[Entries on target coordinates]
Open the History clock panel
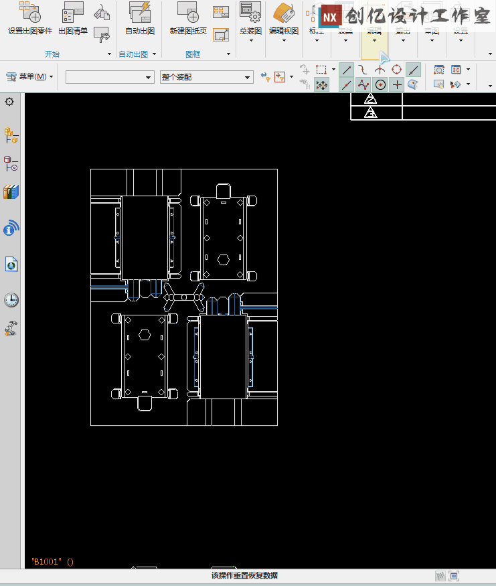coord(11,299)
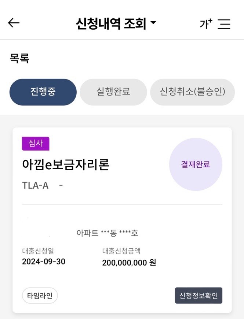Expand the dropdown arrow beside 신청내역 조회
The width and height of the screenshot is (244, 319).
(x=153, y=23)
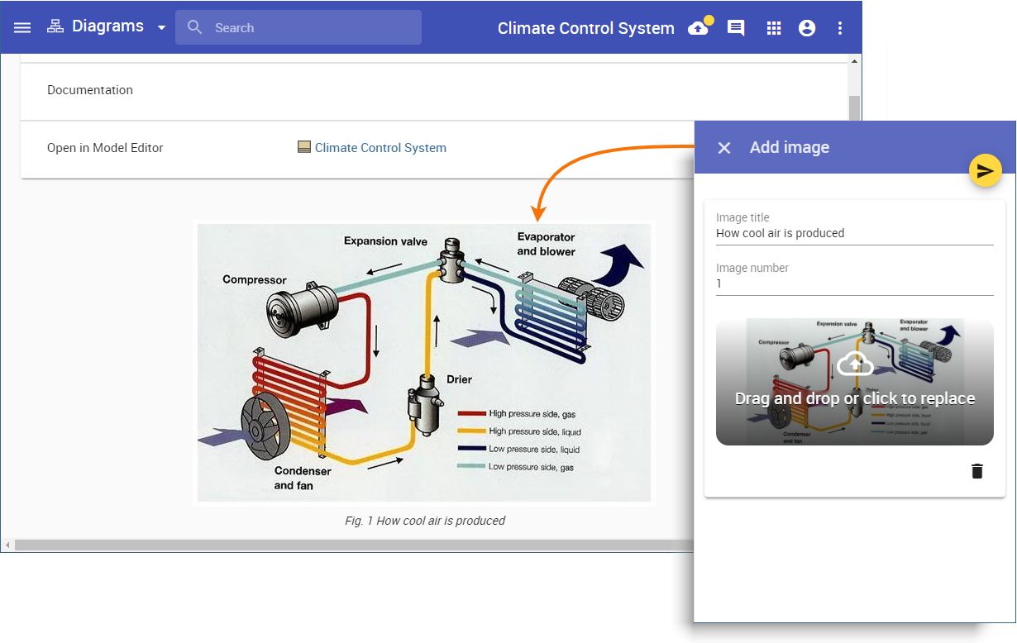This screenshot has height=643, width=1017.
Task: Click the Diagrams hierarchy icon
Action: (x=55, y=26)
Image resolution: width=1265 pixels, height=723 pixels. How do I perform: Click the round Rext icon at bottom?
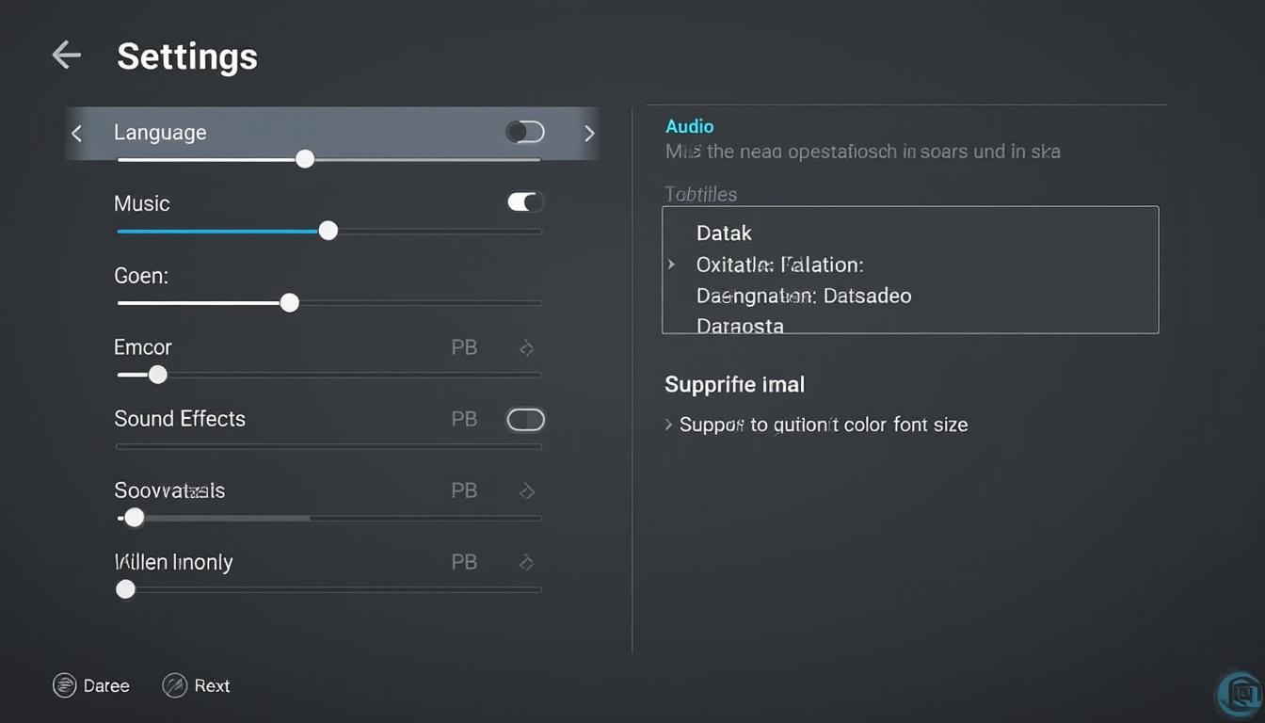click(174, 685)
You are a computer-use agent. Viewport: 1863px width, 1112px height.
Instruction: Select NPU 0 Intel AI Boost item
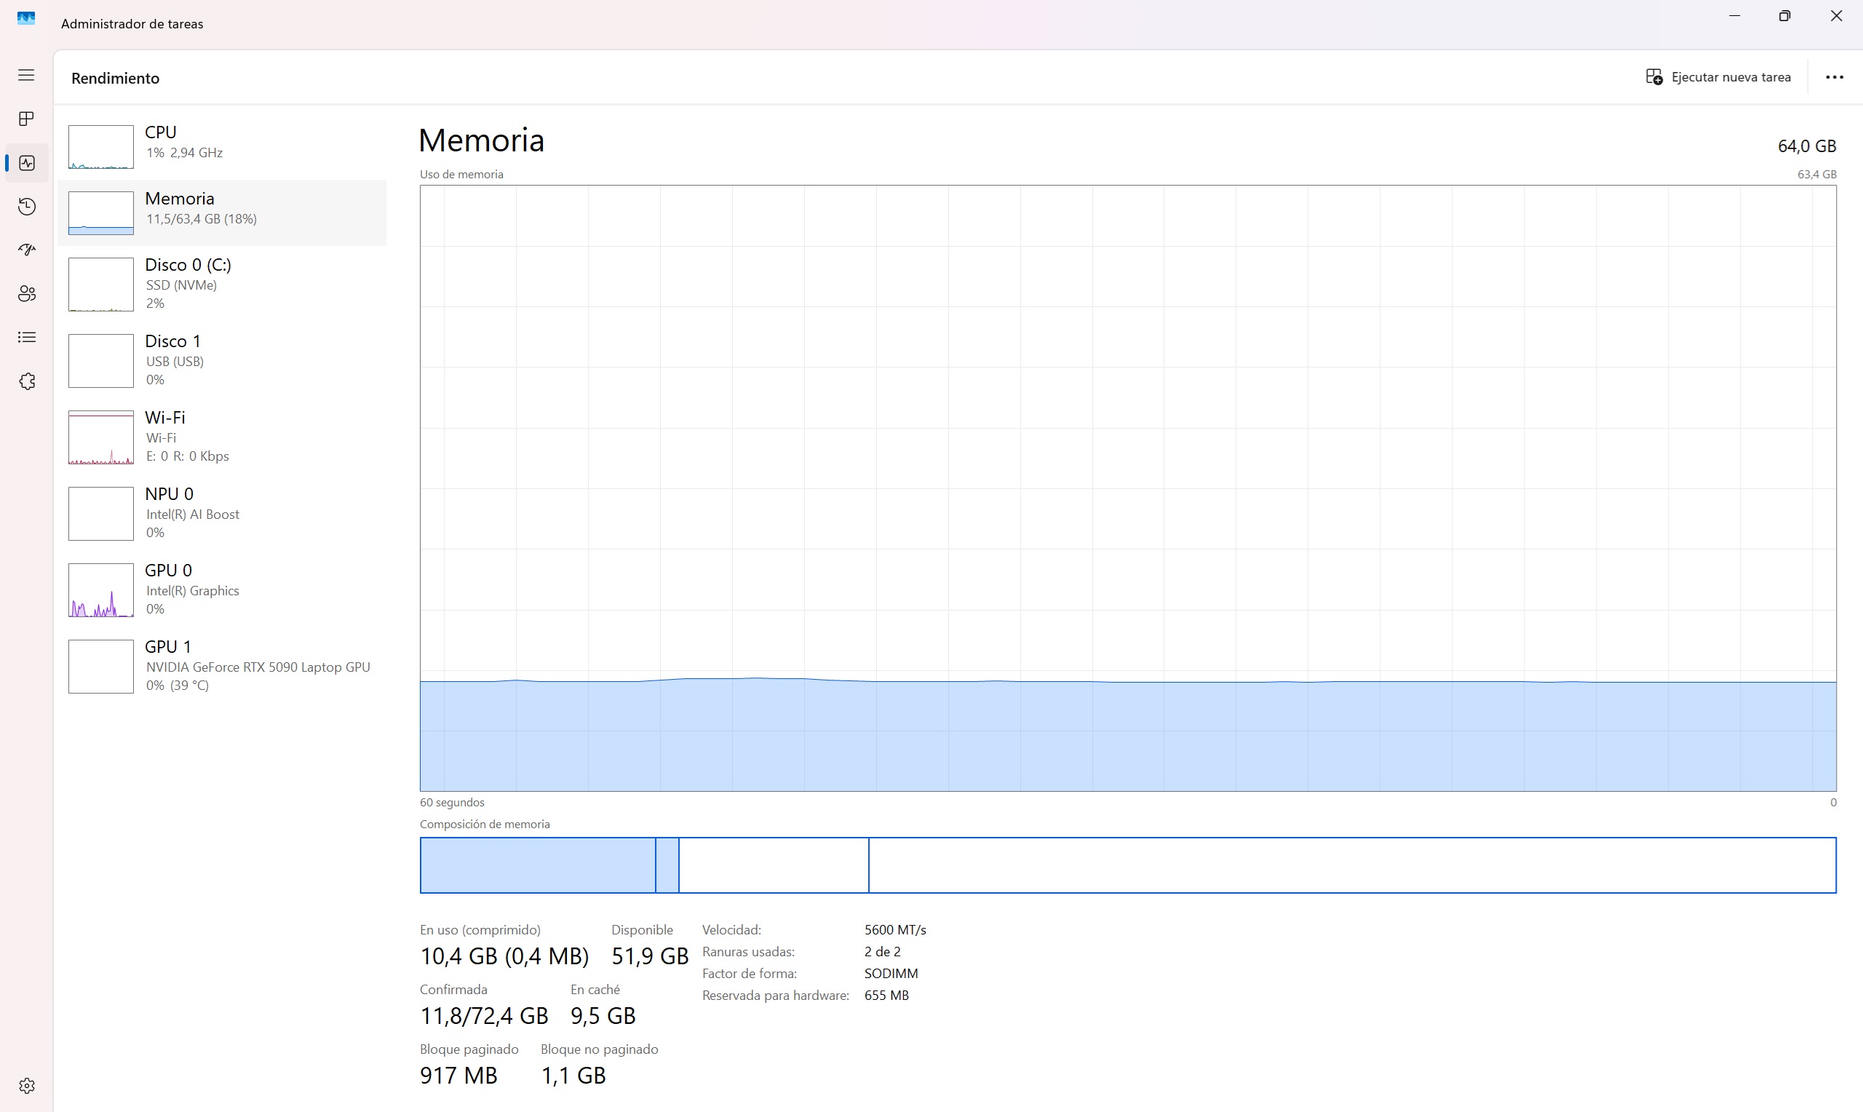222,513
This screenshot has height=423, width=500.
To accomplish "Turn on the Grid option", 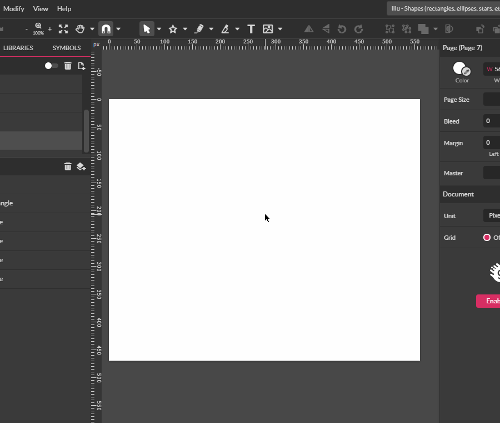I will tap(488, 238).
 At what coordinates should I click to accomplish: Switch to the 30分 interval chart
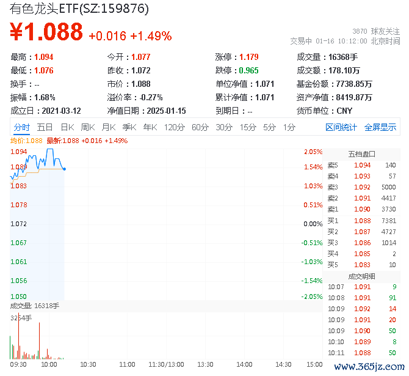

Task instructions:
Identify each line above that contains the word "icon", and copy those lines out in full.

Solution to this problem:
Task: Click the Diagrams hierarchy icon
Image resolution: width=1265 pixels, height=723 pixels. How do I perform: Click the round Rext icon at bottom?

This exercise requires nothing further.